*** Given data Section Begins ***
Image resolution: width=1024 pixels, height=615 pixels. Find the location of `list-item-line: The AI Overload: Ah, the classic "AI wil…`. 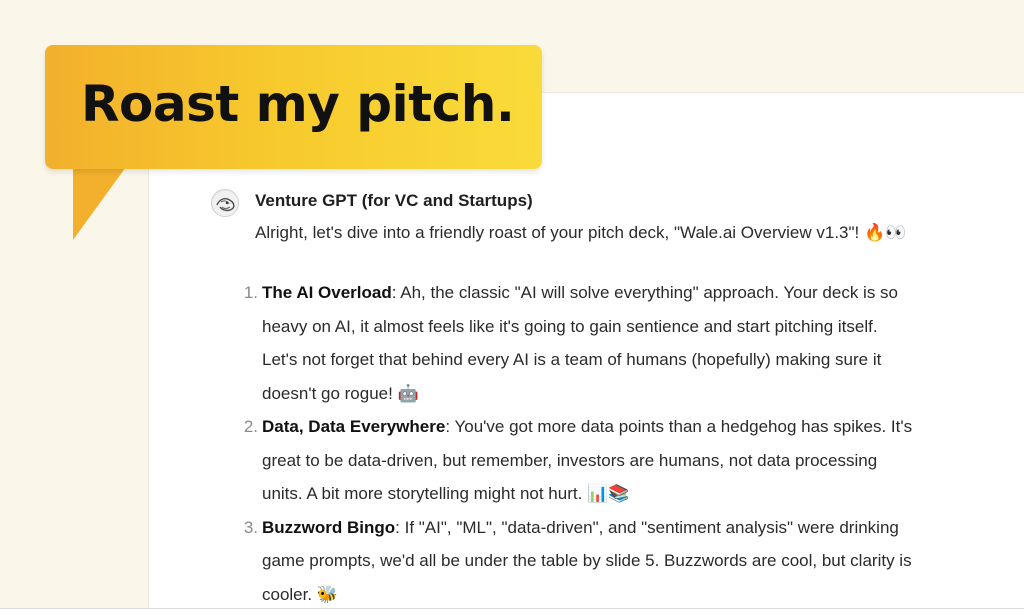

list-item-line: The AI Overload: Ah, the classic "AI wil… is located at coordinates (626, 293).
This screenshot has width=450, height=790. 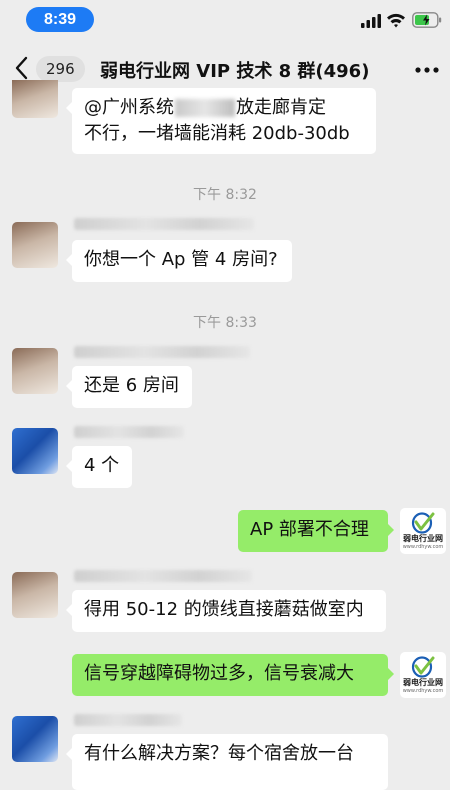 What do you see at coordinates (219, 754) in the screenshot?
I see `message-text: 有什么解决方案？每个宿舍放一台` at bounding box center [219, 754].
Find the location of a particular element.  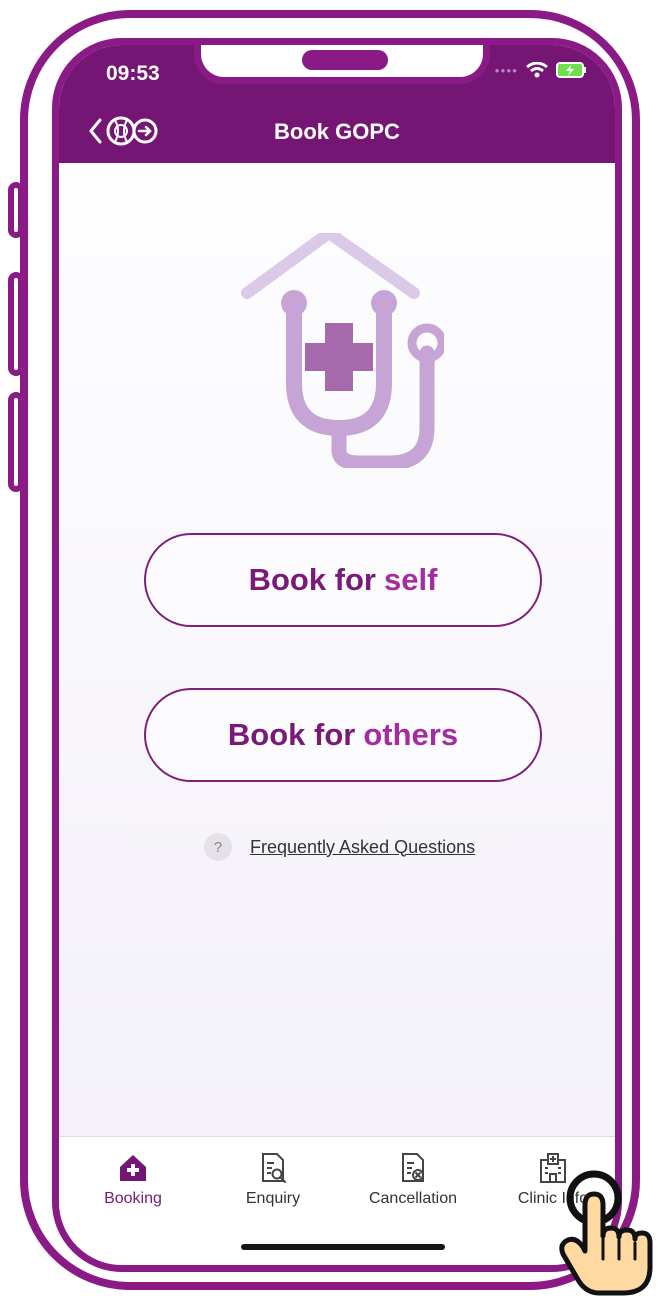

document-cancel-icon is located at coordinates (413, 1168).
*** Given data Section Ends ***
*** Given data Section Begins ***
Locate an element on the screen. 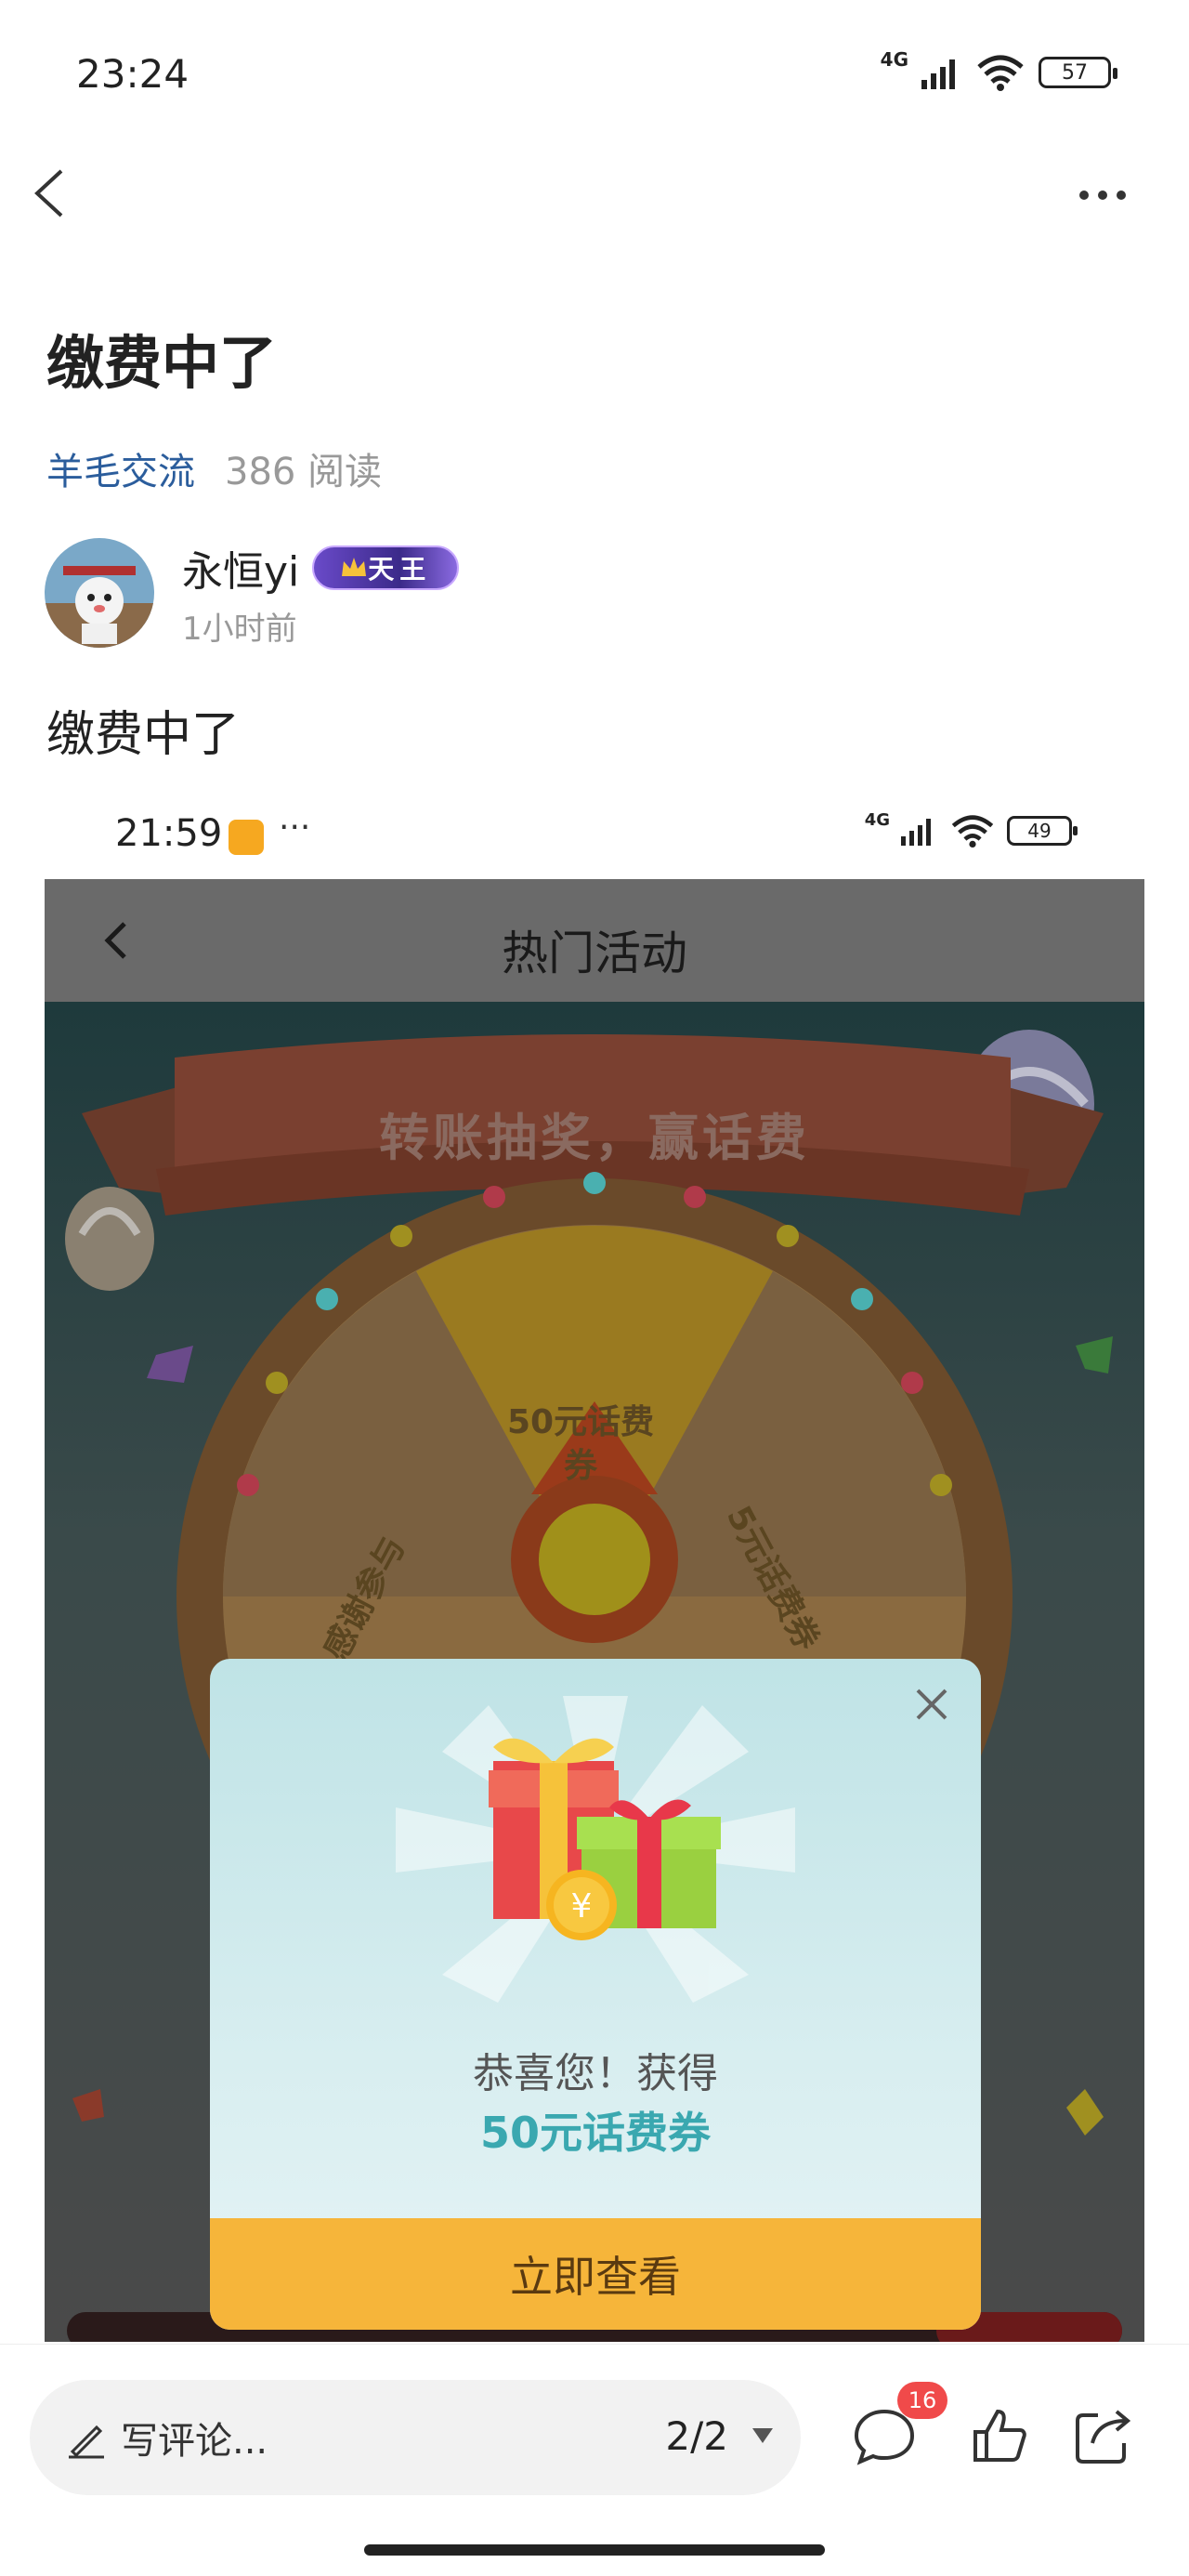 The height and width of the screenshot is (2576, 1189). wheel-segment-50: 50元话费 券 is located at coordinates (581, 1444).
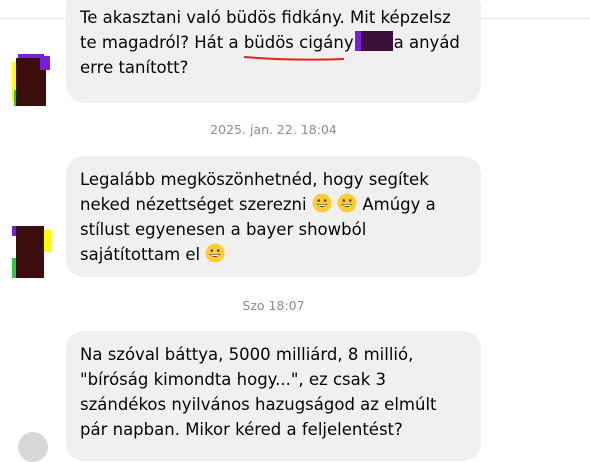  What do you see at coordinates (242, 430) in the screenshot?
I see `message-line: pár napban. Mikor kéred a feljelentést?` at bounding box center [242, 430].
*** Given data Section Ends ***
Go through both blocks of material above and pull out each line containing the word "center". Copy those lines unchanged.

I see `message-text: 有什么解决方案？每个宿舍放一台` at bounding box center [219, 754].
I see `message-line: pár napban. Mikor kéred a feljelentést?` at bounding box center [242, 430].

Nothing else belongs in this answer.